Tester : l’étape que presque tout le monde saute
WorkManager fournit un artefact de test spécifiquement pour qu’un worker n’ait pas besoin d’une application en cours d’exécution pour être vérifié. Presque personne ne l’utilise, et c’est la différence entre trouver un bug de données d’entrée en revue de code et le découvrir dans un rapport de bug utilisateur.
@RunWith(AndroidJUnit4::class)
class ExportWorkerTest {
@Before
fun setup() {
val config = Configuration.Builder()
.setExecutor(SynchronousExecutor())
.build()
WorkManagerTestInitHelper.initializeTestWorkManager(
ApplicationProvider.getApplicationContext(),
config,
)
}
@Test
fun exportWorker_writesFile_onSuccess() {
val request = OneTimeWorkRequestBuilder<ExportWorker>().build()
val workManager = WorkManager.getInstance(
ApplicationProvider.getApplicationContext(),
)
workManager.enqueue(request).result.get()
val info = workManager.getWorkInfoById(request.id).get()

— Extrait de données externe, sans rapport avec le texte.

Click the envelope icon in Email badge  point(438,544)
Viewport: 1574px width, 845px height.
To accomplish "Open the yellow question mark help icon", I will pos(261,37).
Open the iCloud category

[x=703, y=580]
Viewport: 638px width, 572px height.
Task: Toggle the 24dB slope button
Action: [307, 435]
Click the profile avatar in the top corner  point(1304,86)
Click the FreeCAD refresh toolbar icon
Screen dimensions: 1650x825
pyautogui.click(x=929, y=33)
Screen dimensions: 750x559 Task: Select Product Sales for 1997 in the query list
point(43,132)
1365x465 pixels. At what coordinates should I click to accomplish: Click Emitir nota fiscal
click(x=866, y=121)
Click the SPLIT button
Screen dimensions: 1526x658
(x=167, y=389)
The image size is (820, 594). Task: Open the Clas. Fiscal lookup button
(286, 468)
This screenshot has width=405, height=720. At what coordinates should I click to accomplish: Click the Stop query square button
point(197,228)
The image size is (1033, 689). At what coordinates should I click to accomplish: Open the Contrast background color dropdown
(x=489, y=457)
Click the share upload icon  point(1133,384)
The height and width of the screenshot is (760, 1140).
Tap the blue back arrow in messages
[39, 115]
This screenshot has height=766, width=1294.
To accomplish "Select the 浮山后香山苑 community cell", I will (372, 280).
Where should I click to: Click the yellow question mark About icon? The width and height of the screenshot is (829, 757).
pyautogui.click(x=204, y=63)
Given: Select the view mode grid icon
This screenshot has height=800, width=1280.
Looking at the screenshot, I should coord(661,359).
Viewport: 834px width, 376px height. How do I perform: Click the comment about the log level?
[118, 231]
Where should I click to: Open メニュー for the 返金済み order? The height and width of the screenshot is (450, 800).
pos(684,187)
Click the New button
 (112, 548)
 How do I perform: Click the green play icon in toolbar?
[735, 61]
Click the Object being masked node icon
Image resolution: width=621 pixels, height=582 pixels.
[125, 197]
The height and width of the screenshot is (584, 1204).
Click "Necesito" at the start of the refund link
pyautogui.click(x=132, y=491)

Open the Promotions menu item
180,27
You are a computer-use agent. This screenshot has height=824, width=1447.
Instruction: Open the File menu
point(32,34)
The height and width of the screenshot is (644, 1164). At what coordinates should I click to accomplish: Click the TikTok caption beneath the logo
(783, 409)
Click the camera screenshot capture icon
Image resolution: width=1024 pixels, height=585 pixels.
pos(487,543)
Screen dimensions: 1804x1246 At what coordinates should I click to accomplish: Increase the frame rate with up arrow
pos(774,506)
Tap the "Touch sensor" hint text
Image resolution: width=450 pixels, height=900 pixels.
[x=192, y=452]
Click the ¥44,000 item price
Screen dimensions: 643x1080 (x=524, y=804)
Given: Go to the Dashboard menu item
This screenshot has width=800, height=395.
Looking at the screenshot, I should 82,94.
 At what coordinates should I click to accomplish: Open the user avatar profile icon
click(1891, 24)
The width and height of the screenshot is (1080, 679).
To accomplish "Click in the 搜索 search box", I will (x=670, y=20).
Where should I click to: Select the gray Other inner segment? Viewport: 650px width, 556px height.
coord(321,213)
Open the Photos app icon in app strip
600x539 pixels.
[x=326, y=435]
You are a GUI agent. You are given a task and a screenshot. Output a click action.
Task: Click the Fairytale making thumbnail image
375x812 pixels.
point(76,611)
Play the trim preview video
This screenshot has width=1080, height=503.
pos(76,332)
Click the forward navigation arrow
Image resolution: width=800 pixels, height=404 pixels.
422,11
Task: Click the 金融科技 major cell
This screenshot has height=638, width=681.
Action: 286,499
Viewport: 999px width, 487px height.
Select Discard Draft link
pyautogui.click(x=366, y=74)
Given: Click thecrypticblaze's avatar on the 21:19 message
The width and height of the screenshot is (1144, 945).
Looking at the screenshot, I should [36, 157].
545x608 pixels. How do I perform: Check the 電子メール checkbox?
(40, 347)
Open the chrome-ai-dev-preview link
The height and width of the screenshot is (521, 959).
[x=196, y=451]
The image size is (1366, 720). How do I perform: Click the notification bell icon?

assertThat(info.state).isEqualTo(WorkInfo.State.SUCCEEDED)
}
}
SynchronousExecutor fait exécuter la tâche en ligne plutôt que sur un thread d’arrière-plan, de sorte que le test n’a pas besoin d’un sleep ou d’un verrou pour attendre la fin. Cela capture les deux bugs que le chaînage et la logique de nouvelle tentative dissimulent particulièrement bien lors des tests manuels : un worker qui avale silencieusement une exception et retourne quand même success(), et une étape de chaîne qui lit la mauvaise clé dans inputData.
Ce qui a vraiment compté
Sur les trois tâches que je fais tourner sur WorkManager, le schéma qui a tenu n’était pas ingénieux — il était cohérent : nommer explicitement chaque travail unique et choisir sa ExistingWorkPolicy délibérément, chaîner les tâches à plusieurs étapes plutôt que d’imbriquer des callbacks, ne retenter que les échecs que le temps peut corriger, et écrire le test WorkManagerTestInitHelper avant de faire confiance à une chaîne en production. Rien de tout cela n’est une API exotique. Ce sont les parties de WorkManager qu’il est facile de laisser à leurs valeurs par défaut, et ces valeurs par défaut sont assez souvent fausses pour que ça compte.